What needs to be done = Go to the line holding "Enable Без врахування" in the data below and repeat it exactly, then each line after it up to and including the one holding "Instruction: Select the Zoom magnifier tool". Omit pictures.

Available data =
BEGIN

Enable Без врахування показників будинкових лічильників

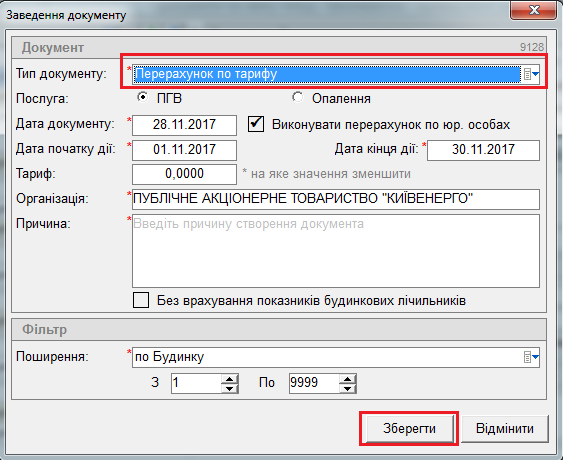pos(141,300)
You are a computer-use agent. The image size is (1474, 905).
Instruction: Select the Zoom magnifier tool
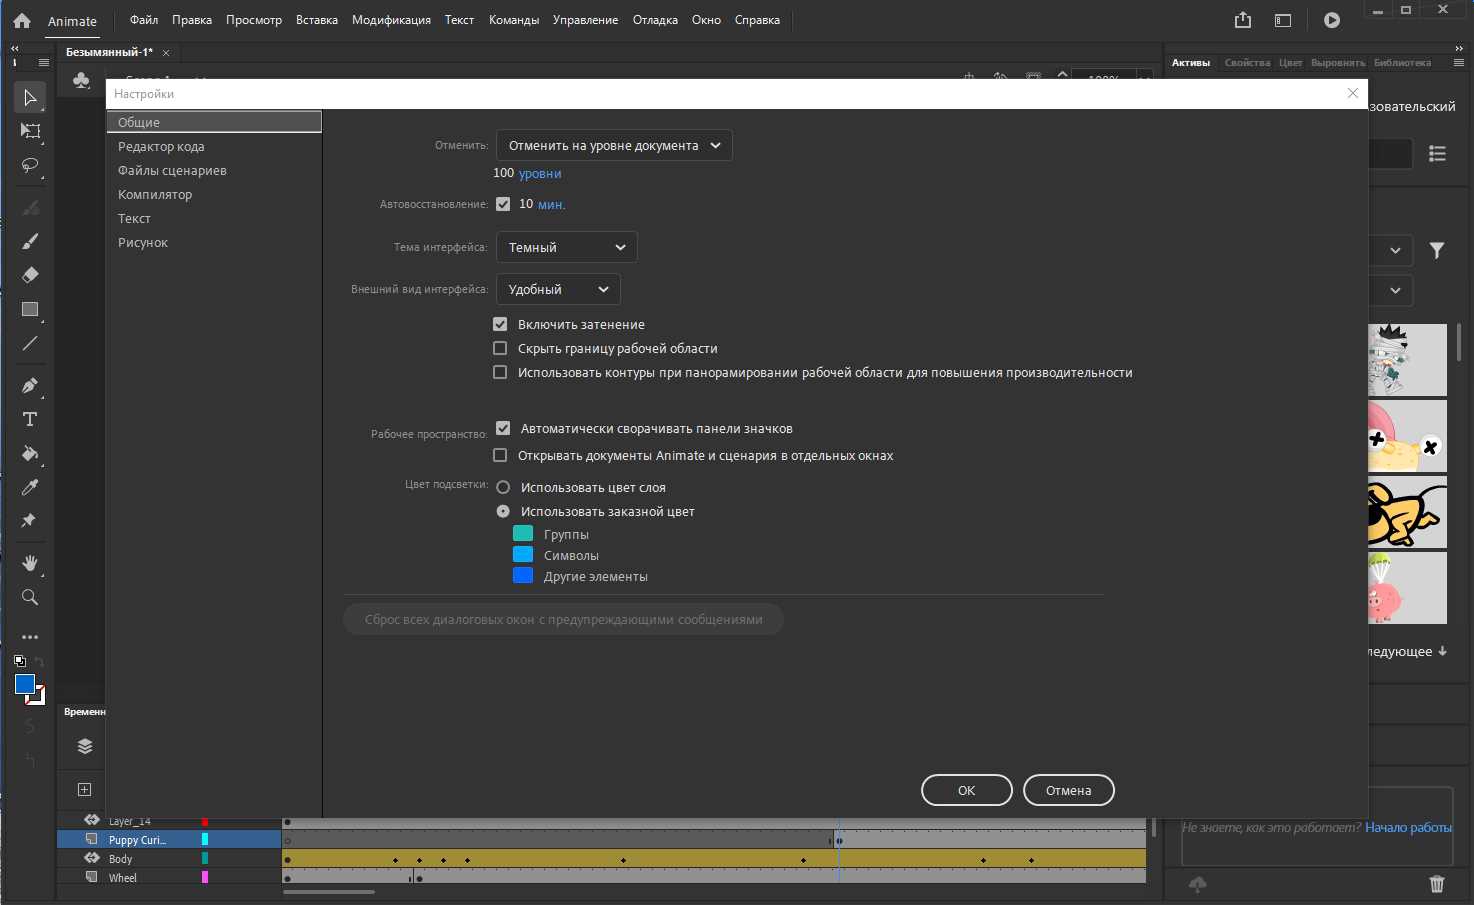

END
BEGIN

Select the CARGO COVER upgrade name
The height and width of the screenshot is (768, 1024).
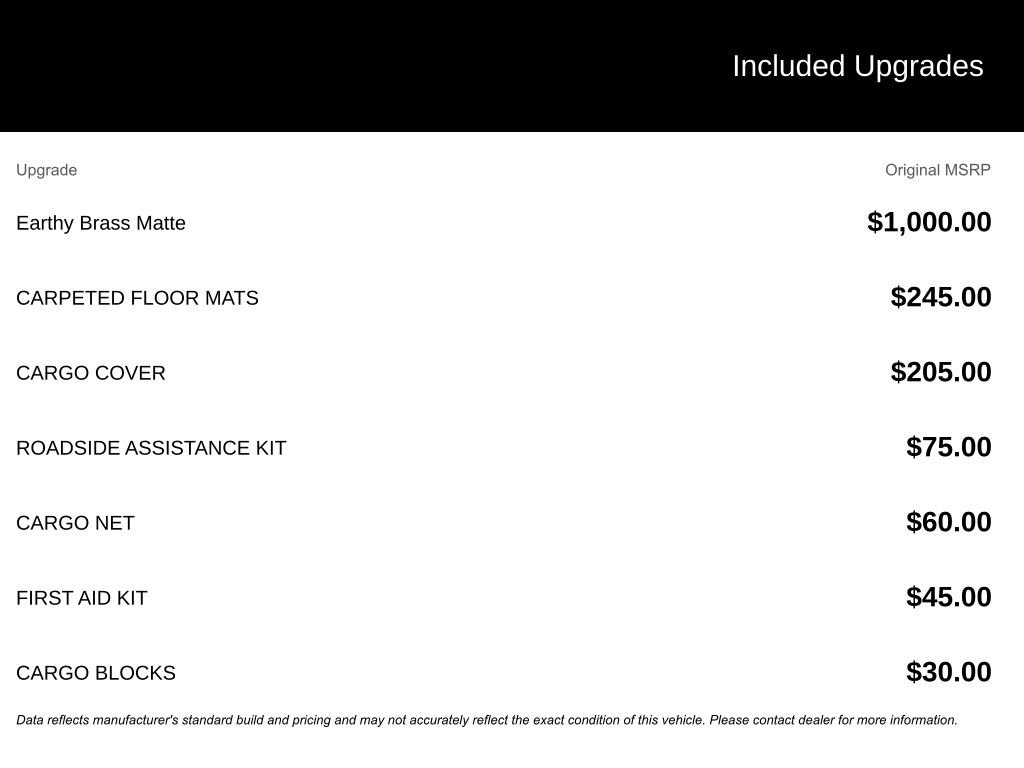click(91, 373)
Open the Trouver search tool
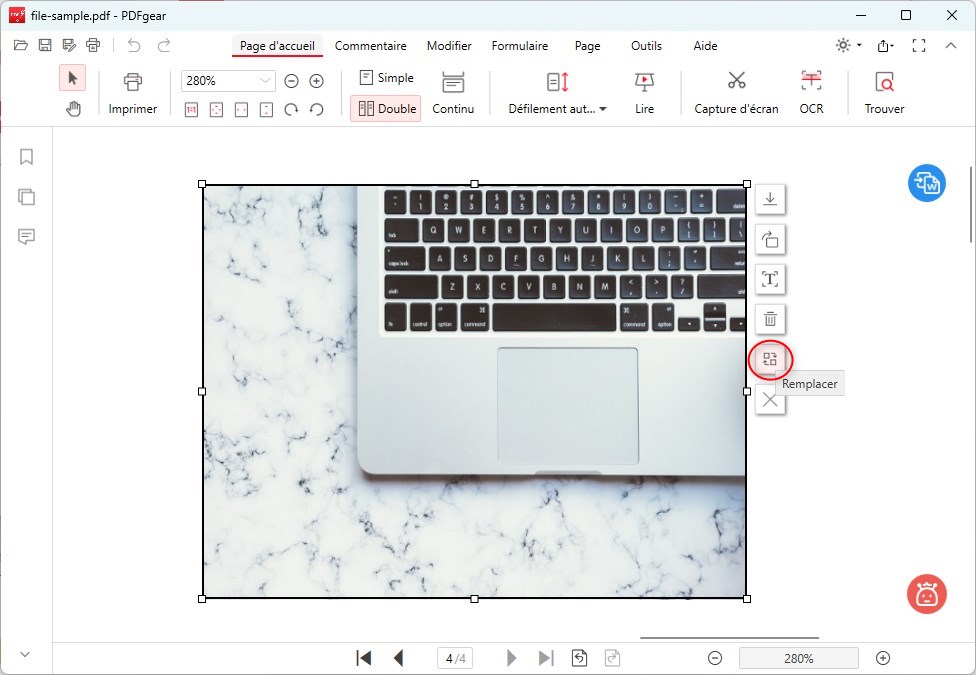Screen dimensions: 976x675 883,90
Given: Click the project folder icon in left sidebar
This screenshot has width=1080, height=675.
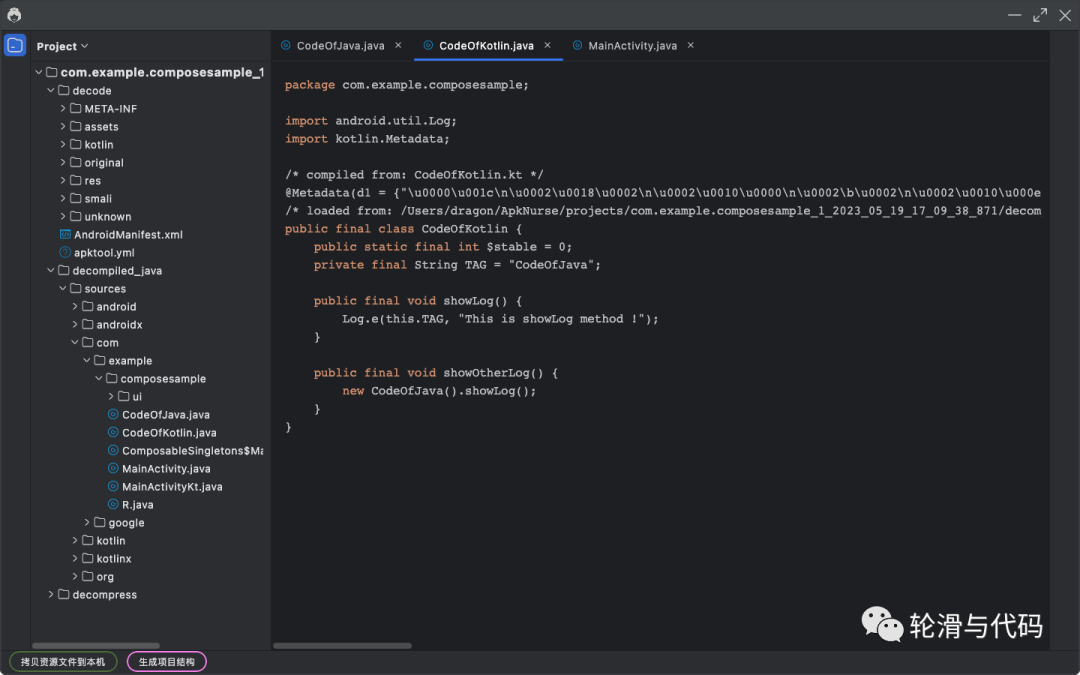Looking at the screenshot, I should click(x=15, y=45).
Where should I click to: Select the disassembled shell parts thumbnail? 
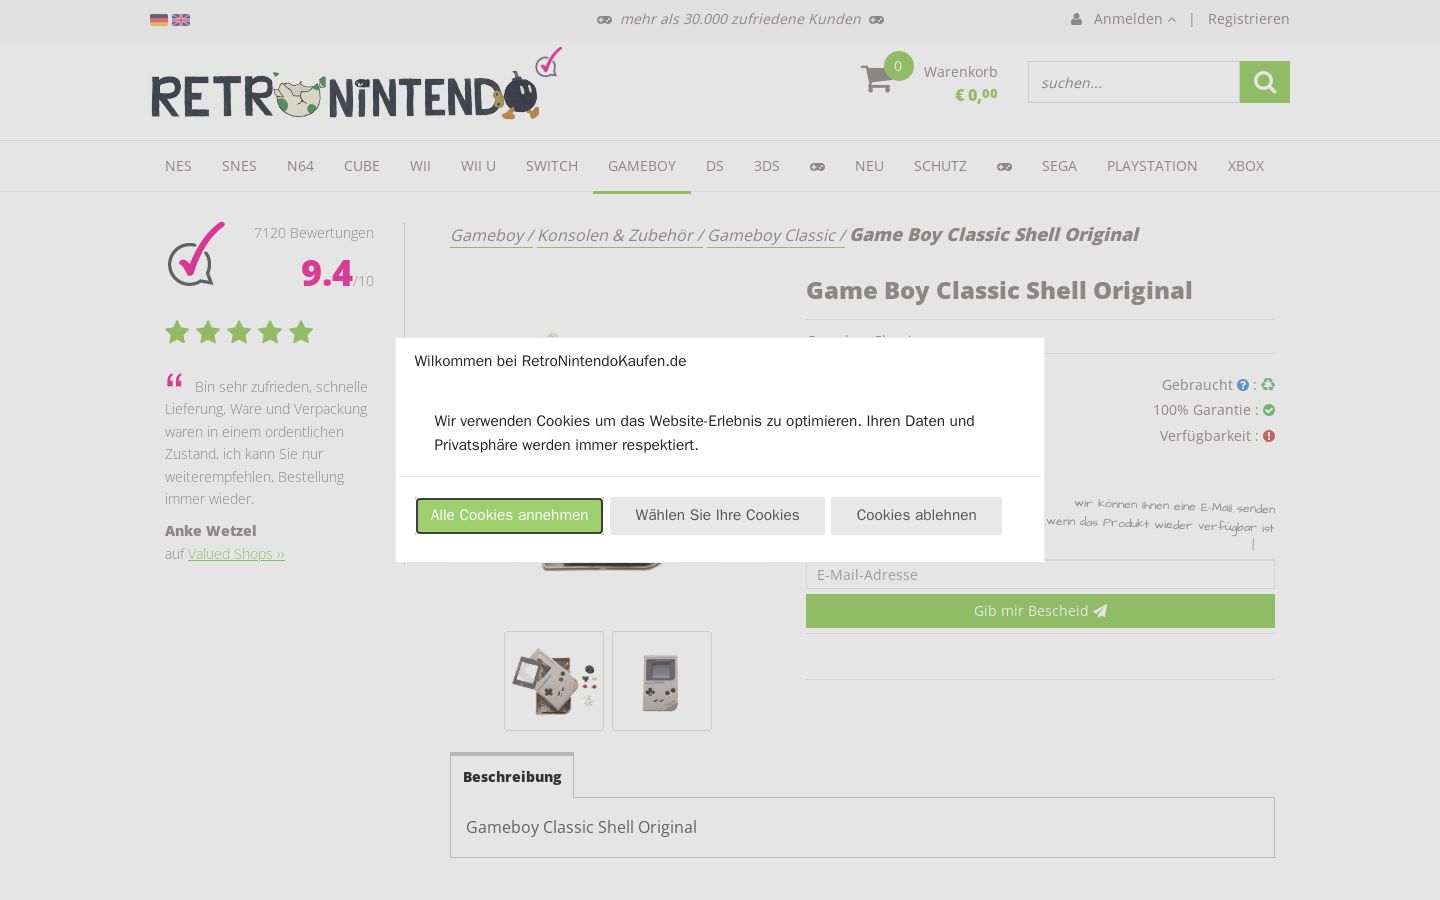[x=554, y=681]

END

Response area =
Enable Без врахування показників будинкових лічильників

pos(141,300)
You are a computer-use agent. The image size is (1474, 905).
Instruction: Select the Zoom magnifier tool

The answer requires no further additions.